[[ DATA PROVIDED open ]]
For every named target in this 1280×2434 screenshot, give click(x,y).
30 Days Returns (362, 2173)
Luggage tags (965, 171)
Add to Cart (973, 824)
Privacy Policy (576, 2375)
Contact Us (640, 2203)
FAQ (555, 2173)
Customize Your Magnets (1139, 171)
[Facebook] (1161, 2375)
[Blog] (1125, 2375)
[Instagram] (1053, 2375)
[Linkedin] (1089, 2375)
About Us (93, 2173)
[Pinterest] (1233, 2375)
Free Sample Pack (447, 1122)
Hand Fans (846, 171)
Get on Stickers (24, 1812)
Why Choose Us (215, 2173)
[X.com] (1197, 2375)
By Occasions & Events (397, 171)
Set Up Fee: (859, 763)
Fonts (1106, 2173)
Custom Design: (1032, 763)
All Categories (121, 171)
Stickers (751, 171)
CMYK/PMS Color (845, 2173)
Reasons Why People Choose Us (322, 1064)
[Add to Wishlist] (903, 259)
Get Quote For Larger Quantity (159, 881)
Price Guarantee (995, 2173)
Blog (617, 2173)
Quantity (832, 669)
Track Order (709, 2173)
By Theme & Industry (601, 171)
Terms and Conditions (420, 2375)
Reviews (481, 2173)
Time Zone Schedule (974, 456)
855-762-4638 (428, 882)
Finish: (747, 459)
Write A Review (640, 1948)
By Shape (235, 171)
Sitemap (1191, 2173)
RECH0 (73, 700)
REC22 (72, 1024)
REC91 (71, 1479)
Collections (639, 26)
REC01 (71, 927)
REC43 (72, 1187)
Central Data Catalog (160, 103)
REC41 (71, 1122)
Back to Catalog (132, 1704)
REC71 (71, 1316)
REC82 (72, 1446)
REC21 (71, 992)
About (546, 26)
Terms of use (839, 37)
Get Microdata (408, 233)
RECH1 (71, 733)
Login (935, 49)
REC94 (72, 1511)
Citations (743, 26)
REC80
[[ DATA PROVIDED closed ]]
### PROBLEM REQUIREMENTS
Only the lines from the first one of the listing up to and including the line where "[Pinterest] (1233, 2375)" appears are wanted, reproduced exactly.

### YOUR RESPONSE
For every named target in this 1280×2434 screenshot, give click(x,y).
30 Days Returns (362, 2173)
Luggage tags (965, 171)
Add to Cart (973, 824)
Privacy Policy (576, 2375)
Contact Us (640, 2203)
FAQ (555, 2173)
Customize Your Magnets (1139, 171)
[Facebook] (1161, 2375)
[Blog] (1125, 2375)
[Instagram] (1053, 2375)
[Linkedin] (1089, 2375)
About Us (93, 2173)
[Pinterest] (1233, 2375)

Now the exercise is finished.